But Caligula’s many portraits were a problem that had to be coped with by the new administration of Claudius. There was a bitter history of Romans censuring and erasing the memory of criminals and enemies of the state.40 “And yet, when the senate desired to dishonor Gaius, he [Claudius] personally prevented the passage of the measure, but on his own responsibility caused all his predecessor’s images to disappear by night.”41 So Claudius and the Senate did not officially condemn the memory of Caligula, but bronze and coin portraits could be melted down for reuse, and portraits in stone could be thriftily recycled into images of his great-grandfather Augustus or his uncle Claudius (see fig. 138.10).42 The portraits of Caligula on valuable gemstones could be salvaged by recarving them to depict the faces of Claudius (see fig. 138.11), Augustus, or Tiberius.

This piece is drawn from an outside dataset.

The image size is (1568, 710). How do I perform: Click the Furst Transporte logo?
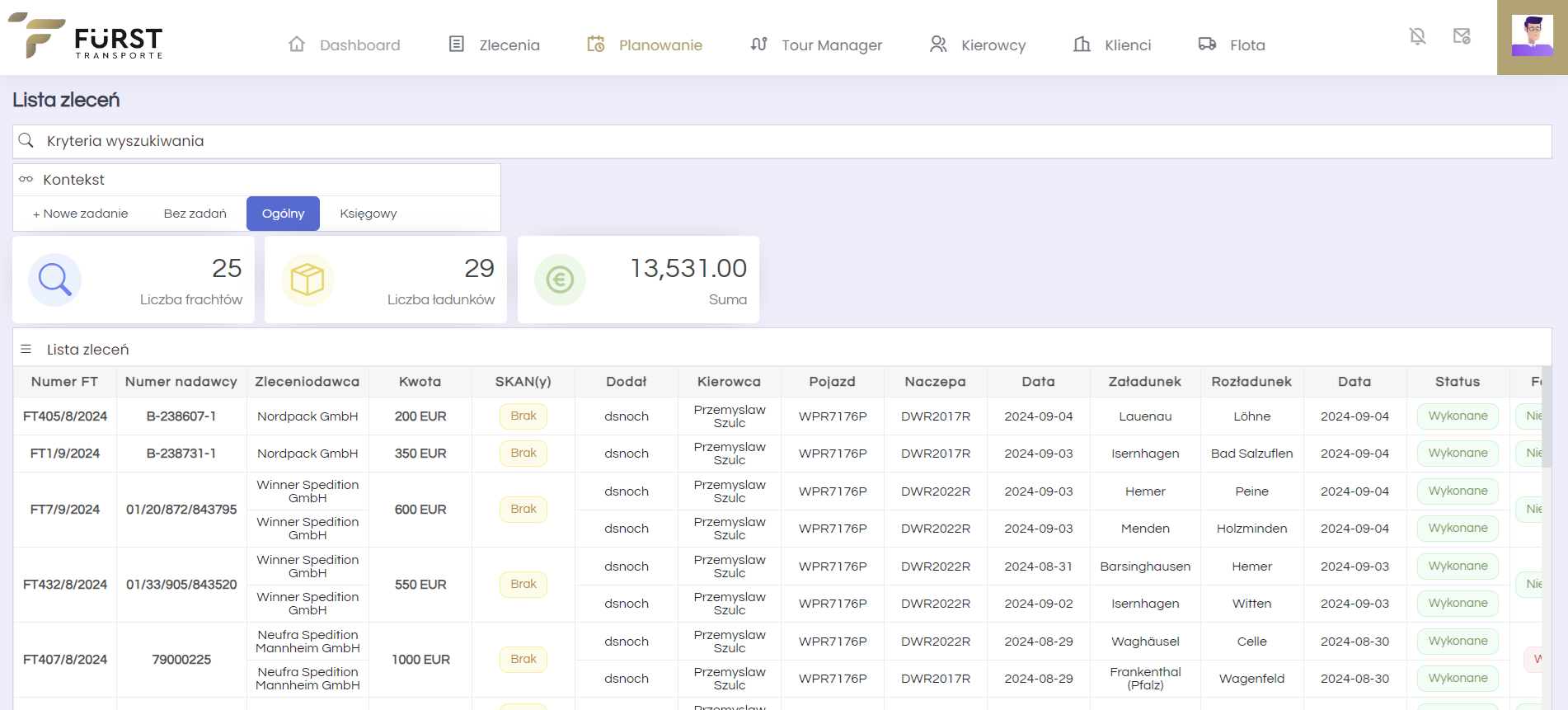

Collecting carved gemstones—in the form of jewels, vessels, and plaques—was popular in ancient Greece and Rome.43 They were a form of portable wealth that could not be melted into bullion. Pliny the Elder described the sources and characteristics of more than two hundred gemstones in his encyclopedic Natural History, including their magical properties to heal sickness, protect against poison or the evil eye, and guarantee success in love, athletic contests, and lawsuits. He gave accounts of famous gems, such as Julius Caesar’s gift to Servilia (the mother of Marcus Brutus, one of his assassins) of a pearl worth 60,000 gold pieces, and recorded his personal sight of the stupendously wealthy Lollia Paulina celebrating her marriage to Caligula “covered with emeralds and pearls, which shone in alternate layers upon her head, in her hair, in her wreaths, in her ears, upon her neck, in her bracelets, and on her fingers,” and were worth more than 40 million sesterces.44 Pliny was more approving of beautiful and valuable gems on public view, whether in military triumphs or dedicated in the museum-like settings of temples:
A collection of precious stones bears the foreign name of “dactyliotheca.” The first person who possessed one at Rome was Scaurus, the step-son of Sulla; and, for a long time, there was no other such collection there, until at length Pompeius Magnus consecrated in the Capitol, among other donations, one that had belonged to King Mithridates; and which, as M. Varro and other authors of that period assure us, was greatly superior to that of Scaurus. Following his example, the Dictator Caesar consecrated six dactyliothecae in the Temple of Venus Genetrix; and Marcellus, the son of Octavia, presented one to the Temple of the Palatine Apollo.45
Carved gems made as luxurious imperial gifts reached their high point in size, technical virtuosity, and allegorical complexity during the reign of Claudius. One reason may be that during his long, self-effacing career as an antiquarian (one of his tutors had been the historian Livy) Claudius himself studied and collected gems. Another may be that the highly educated and powerful women in his life, from his grandmother Livia and mother Antonia to his wives Valeria Messalina and Agrippina the Younger, were collectors.46
Like many cameos made of and for the imperial family—including the Art Institute’s portrait of Tiberius (cat. 137)—this gem probably survived for centuries as part of the Roman imperial treasury. It may have been transferred about 330 from Rome to the new capital, Constantinople. It could have left Constantinople as a result of either the Venetian sack of that city in 1204, or after the city was conquered by the Turks in 1453. Classical gems then began to be collected avidly by the new ruling families of Renaissance Italy, France, Germany, and Britain. As portable assets they moved from place to place as gifts, part of dowries, and collateral for loans. The Art Institute’s cameo is first attested in the collection of Thomas Howard, 21st Earl of Arundel (1586–1646), likely acquired when in 1637 he bought the famous collection of cameos and intaglios formed in the fifteenth and sixteenth centuries by the Gonzaga Dukes of Mantua.47 It was inherited through a long lineage of descent in 1762 by George Spencer, 4th Duke of Marlborough. The cameo was well known through glass, sulfur (fig. 138.18), and electrotype copies.48 It was sold when the collection was dispersed at auction in 1899.49
The Art Institute’s cameo is a portrait of a Roman emperor, created as a work of court art—a small-scale allegory understood and appreciated by the highly educated men and women who ruled the empire. The message—that the emperor could be depicted divinely youthful and with the attributes of the king of the gods—was a form of delicate flattery. The emperor and his powerful associates had access to the finest artists of Rome, and the luxurious works of art they commissioned and presented to each other—gold, silver, textiles, and gems—made for a dazzling court.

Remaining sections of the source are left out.